*SET OF TASKS*
**a)** In the Widespread Panic review, where is the band based?
**b)** Pick up the Widespread Panic review after its final sentence and keep writing it.

*PROVIDED PASSAGE*
Beers, Blazin' & Beads: Widespread Panic
When I told a friend that I was seeing Widespread Panic at the Orpheum last Friday, he did a double-take, flashing a look of derision that suggested that I'd told him I was seeing Fergie live--re-defining "Fraggle Rock" for the new millenium (see pictures from her tour here.) Of course, I understood my friend's bewilderment. This is the year 2007. It's the year of unwarranted presidential pardons. It's the year of Paris Hilton going to jail. It's the year of Mims. It's the year of the apocalypse. The point, if I indeed have one, is that this isn't the coolest time to be a "jam" fan.
If this were the late 90s and we were taking gravity bong hits inside a dorm room in Burlington, jam bands would probably make more sense. By contrast, those seem like the salad days of the Jam-era, a time when 2-ton dinosaurs like Phish, Panic, String Cheese, Moe, and the inexplicably popular acoustic yodels of Dave Matthews, stalked the dormitories of every east coast college kid with a bong and an eighth to burn. But Phish is dead. No one ever really liked Moe in the first place. String Cheese are on their final victory lap, (inevitably, choking on the second-hand smoke). And as for Dave Matthews, the Onion story: Dave Matthews-Not that Into himself Any More aptly summed him up.
Which leaves Athens-based Panic as the last hope of the old guard. A band who for better or worse has been unfairly saddled with the "jam band" tag, thanks to a knack for, it-sounds-really cool-when-you're-stoned guitar solos. But aside from being a guitar band that jams, Panic aren't at all like the former jam kings, Phish. Where Phish fused the Dead's genre-mashing and skill at covers to form a wholly new, light-hearted sound, Panic takes its clues from the gritty dirt-under-the fingernails, Southern rock that Duane and Greg Allman cooked up nearly 40 years ago.

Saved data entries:
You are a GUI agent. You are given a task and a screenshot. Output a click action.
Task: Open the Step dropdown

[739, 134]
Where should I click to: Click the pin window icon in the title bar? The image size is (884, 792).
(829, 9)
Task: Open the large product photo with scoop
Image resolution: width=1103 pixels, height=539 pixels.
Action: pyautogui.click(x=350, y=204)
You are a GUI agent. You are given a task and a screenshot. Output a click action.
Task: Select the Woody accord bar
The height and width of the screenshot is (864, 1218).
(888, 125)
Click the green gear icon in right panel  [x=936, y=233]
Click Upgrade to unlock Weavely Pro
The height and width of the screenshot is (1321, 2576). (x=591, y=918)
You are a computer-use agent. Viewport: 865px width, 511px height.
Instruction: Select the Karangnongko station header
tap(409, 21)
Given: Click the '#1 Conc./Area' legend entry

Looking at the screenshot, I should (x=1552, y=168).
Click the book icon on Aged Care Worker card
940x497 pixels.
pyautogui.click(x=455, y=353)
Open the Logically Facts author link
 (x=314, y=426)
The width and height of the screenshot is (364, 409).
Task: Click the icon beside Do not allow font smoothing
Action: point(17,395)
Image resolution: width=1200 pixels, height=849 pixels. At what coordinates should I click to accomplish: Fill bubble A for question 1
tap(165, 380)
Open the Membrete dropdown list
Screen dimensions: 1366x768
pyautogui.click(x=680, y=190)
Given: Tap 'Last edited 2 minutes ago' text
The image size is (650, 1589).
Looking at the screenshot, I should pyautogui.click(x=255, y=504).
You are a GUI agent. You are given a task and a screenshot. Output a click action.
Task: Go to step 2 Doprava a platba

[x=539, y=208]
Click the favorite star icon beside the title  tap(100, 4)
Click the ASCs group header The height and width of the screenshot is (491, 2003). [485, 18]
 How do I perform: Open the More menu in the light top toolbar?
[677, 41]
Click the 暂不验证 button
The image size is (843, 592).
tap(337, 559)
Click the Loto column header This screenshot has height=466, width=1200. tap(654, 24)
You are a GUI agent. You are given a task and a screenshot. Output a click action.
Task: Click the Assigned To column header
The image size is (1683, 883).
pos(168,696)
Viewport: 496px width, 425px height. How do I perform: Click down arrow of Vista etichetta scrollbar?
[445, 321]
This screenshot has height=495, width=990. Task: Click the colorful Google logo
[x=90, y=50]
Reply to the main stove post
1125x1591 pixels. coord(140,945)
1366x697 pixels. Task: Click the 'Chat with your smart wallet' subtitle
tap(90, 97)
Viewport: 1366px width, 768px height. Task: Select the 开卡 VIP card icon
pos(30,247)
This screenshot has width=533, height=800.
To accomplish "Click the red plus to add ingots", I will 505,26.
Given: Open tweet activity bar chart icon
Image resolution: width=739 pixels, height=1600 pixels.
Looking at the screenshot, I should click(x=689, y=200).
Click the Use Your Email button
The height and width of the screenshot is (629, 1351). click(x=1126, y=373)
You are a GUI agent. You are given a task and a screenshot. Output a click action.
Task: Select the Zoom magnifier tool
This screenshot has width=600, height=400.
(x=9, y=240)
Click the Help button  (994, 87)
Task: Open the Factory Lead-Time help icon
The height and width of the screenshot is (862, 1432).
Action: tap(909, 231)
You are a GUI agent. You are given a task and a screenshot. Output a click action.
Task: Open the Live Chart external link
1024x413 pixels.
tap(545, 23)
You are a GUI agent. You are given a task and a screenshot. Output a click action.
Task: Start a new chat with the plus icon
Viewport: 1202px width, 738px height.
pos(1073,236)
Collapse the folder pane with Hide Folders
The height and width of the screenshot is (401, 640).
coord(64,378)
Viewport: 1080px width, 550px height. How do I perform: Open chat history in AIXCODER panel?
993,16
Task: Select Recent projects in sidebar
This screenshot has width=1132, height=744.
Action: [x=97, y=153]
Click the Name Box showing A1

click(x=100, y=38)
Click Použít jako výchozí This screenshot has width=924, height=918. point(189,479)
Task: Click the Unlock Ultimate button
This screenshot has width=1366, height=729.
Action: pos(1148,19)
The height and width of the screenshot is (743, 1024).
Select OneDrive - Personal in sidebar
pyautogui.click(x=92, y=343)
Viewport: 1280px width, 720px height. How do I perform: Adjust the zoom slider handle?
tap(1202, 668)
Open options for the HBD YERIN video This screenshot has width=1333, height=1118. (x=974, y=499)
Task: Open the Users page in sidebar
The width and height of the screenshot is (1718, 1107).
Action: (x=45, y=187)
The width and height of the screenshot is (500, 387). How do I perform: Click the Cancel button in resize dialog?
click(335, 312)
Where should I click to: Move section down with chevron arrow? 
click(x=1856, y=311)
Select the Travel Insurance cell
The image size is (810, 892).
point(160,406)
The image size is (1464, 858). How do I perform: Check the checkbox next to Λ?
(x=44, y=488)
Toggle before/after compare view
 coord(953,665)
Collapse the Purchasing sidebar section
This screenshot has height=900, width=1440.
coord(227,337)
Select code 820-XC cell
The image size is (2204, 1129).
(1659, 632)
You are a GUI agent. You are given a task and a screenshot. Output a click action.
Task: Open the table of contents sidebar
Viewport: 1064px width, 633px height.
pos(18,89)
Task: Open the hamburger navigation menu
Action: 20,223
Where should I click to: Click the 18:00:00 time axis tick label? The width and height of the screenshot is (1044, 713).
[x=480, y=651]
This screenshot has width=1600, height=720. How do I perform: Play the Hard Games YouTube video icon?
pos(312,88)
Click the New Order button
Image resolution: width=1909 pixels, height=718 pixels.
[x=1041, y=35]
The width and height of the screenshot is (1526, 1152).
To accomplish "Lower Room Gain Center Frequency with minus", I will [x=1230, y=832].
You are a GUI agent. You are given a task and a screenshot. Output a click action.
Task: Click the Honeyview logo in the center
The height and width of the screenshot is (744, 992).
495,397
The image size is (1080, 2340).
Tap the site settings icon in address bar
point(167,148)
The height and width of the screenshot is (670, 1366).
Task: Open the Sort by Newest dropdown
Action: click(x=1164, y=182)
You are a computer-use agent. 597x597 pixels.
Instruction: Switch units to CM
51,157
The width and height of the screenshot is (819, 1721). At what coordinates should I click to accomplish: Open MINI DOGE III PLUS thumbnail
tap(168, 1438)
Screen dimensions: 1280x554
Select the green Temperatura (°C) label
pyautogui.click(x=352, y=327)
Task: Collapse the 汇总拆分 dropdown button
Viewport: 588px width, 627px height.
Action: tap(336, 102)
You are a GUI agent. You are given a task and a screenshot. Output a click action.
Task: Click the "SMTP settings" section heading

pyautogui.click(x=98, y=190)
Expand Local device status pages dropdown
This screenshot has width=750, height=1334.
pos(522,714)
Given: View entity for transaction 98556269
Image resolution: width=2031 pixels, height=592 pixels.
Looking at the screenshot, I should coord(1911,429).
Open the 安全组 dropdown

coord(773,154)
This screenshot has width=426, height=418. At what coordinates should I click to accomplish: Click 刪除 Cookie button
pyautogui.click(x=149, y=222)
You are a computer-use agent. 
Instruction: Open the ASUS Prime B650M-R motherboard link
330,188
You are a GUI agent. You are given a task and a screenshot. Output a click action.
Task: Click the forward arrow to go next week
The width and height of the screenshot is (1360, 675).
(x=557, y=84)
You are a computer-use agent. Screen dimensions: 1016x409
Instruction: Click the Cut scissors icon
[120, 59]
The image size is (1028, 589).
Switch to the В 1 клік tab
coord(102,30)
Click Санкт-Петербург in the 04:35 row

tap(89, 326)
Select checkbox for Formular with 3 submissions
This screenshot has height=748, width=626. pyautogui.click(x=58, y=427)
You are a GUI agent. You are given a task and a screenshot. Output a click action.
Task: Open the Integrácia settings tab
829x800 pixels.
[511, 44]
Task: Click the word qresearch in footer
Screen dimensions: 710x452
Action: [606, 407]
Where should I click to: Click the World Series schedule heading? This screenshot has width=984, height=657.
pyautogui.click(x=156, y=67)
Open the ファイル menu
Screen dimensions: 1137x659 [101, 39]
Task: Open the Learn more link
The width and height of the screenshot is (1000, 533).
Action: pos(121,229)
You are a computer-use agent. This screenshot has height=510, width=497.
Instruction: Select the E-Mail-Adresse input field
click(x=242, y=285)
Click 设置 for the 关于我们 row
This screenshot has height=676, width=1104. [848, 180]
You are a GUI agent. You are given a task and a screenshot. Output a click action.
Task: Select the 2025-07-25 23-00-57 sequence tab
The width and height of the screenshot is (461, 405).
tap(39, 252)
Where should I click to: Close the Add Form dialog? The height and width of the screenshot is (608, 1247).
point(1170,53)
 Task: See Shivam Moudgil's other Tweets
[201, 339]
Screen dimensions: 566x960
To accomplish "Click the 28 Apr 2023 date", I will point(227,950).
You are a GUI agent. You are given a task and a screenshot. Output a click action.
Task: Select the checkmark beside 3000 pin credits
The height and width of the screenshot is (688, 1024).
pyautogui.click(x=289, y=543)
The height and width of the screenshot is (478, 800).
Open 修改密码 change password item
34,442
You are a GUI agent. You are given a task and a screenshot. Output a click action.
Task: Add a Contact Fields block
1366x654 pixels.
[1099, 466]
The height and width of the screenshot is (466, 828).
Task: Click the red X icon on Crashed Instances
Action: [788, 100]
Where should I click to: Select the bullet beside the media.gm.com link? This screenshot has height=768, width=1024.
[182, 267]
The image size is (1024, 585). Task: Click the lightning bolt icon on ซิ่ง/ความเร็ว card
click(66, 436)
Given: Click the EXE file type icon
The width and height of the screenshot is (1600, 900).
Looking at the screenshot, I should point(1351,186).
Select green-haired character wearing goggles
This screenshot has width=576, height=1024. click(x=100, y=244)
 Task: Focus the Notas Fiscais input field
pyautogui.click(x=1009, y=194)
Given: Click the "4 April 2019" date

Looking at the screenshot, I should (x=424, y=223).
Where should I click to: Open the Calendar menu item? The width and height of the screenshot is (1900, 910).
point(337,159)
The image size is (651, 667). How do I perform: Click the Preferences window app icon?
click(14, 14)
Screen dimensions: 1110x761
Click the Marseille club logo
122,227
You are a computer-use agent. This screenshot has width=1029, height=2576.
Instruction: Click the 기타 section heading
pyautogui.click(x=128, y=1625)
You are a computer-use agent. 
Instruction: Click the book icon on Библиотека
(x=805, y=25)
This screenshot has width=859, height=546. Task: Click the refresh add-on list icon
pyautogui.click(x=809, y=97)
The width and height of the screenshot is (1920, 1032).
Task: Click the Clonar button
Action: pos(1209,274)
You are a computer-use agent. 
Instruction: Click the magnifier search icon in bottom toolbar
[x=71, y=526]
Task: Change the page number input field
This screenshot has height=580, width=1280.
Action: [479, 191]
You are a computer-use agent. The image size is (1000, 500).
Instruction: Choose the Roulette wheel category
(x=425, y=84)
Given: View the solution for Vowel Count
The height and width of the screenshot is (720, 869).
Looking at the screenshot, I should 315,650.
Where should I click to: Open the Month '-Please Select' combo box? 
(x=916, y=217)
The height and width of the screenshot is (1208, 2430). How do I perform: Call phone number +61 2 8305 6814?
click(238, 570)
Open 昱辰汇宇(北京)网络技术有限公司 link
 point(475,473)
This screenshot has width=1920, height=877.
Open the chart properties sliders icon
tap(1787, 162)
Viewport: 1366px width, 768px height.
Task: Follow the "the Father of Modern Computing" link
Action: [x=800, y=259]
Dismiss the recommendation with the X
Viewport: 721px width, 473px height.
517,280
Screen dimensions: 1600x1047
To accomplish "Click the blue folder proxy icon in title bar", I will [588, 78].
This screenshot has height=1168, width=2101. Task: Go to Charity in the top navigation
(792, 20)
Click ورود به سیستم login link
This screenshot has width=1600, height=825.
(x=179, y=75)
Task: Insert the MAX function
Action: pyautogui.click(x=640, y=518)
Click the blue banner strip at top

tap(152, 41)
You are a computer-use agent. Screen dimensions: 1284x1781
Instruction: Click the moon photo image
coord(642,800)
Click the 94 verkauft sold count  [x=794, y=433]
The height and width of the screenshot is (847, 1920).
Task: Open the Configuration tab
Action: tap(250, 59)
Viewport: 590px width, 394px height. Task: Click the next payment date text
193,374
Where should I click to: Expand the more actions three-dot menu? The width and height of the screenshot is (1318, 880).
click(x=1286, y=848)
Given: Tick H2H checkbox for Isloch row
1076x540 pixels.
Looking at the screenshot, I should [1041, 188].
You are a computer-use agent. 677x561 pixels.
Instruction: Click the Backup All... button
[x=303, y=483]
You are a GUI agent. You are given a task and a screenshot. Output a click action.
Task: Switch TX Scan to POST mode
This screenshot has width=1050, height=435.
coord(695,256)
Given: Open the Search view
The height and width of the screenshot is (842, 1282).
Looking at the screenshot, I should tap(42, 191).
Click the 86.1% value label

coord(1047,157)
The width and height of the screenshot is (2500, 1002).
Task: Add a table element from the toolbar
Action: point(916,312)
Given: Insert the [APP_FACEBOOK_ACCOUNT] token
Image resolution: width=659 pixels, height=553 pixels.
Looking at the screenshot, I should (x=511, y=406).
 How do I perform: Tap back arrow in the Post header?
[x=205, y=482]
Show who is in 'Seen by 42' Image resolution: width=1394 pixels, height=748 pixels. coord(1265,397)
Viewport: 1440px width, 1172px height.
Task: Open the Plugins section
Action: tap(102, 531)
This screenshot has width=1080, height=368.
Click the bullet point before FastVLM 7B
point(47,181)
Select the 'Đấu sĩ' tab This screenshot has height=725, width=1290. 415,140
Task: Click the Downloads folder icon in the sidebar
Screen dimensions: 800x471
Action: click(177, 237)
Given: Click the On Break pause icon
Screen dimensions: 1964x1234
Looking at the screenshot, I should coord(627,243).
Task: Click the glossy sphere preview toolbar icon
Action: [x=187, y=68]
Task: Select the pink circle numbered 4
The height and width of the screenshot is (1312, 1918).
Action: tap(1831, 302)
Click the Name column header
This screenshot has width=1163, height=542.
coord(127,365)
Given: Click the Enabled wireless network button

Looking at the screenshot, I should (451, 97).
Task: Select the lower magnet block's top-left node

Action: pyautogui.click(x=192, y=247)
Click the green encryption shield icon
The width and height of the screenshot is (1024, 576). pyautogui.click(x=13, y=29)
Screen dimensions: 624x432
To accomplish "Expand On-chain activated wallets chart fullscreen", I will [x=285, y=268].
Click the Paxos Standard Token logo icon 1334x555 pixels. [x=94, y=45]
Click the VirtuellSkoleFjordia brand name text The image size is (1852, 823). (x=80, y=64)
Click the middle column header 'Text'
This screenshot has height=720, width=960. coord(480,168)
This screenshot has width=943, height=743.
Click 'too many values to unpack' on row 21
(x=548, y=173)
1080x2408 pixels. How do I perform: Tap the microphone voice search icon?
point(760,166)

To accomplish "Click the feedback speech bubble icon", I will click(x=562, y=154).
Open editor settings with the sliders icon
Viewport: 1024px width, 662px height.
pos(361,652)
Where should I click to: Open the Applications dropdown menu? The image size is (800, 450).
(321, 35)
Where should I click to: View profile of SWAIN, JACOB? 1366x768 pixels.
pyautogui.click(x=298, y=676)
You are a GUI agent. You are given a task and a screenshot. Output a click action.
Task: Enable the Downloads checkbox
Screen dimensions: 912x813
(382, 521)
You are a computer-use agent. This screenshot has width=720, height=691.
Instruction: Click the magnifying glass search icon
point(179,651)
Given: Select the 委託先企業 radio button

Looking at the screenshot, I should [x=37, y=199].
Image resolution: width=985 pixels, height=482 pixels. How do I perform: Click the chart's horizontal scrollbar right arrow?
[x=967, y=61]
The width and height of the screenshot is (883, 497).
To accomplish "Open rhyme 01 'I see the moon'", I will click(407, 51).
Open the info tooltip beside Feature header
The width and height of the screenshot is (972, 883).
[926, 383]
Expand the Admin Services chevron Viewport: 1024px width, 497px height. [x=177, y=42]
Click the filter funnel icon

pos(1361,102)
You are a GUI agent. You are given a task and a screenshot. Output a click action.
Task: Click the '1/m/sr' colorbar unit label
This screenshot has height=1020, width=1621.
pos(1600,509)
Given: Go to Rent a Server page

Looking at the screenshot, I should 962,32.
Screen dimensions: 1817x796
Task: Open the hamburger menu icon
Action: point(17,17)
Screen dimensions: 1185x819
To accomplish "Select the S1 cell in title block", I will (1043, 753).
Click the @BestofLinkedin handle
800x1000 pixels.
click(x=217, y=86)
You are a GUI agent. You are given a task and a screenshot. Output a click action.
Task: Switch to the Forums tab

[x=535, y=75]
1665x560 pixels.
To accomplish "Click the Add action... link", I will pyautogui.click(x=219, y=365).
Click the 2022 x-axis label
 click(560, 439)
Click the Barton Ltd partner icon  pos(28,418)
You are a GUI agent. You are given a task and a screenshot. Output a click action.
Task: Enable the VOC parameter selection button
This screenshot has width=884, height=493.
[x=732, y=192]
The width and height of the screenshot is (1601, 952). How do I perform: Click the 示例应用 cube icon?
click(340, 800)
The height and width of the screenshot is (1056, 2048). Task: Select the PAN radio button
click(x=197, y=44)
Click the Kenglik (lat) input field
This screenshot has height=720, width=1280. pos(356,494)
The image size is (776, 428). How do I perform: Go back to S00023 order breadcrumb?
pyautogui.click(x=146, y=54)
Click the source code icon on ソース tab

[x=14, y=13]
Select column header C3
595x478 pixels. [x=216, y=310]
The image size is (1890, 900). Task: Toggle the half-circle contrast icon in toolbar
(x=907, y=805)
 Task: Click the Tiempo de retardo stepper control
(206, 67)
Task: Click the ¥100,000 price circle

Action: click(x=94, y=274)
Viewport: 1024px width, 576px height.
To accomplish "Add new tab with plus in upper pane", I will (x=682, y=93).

*EXPECTED RESPONSES*
**a)** Athens

**b)**
The "Widespread" Portion of the Name Concerns Bassist and Horatio Sanz Look-A-Like, Dave Schools (Second From Right)Watching Panic on-stage strikes you with the feeling that you're seeing rock n' roll as it was meant to be played, primal, bluesy and raw. A six-piece in perfect harmony, the band rifles off otherworldly guitar licks, rollicking keys, and stadium-sized snare hits, backed by John "JB" Bell's whiskey-soaked croon. Rocking the tiny art-deco Orpheum, Panic's powerful combination of energy and sound pushing your wig back, flooding into your ears. Loud.
Of course, at this point, you might be wondering how I've even made it four paragraphs writing about a Widespread Panic show without even mentioning any form of illicit substance. Good point. Attending a Panic show sober is like attending a Klan meeting nude. You feel even more out of place than you'd normally feel. Not to mention there is the high probability that you'll leave the room feeling a great deal more disturbed by humanity than you ever thought possible.
The place is a veritable pharmaceutical wonderland. Dudes knife through the crowd shouting, "doses," "rolls," "molly." People get carried out on stretchers. Post-show, the parking lot abruptly turned into a whippet party. I kid you not. As a friend pointed out, "what is this, 2001?" These people know how to party. And they do it well, giving off an air of conviviality and affability sorely lacking in Los Angeles. Everyone smiles, carrying strong drink in their hands. It's the sort of scene where you're as apt to run into one of LA's best bloggers, as you are to stumble into a drugged out hippie, begging you to give up your backstage pass just to sit next to Panic lead guitarist Jimmy Herring for two minutes.
Tireless performers, they played three hours, pouring every ounce of energy that they had into the show. And they've done it night in and night, with a different set list each night, for 20-plus years. I'm not about to drop everything and follow these guys x-country, but I can't fault anyone for wanting to do so for at least a week or two. Just be forewarned that if a guy comes up and asks you to buy some "Molly," he isn't trying to sell you bootlegged DVD's of the Breakfast Club.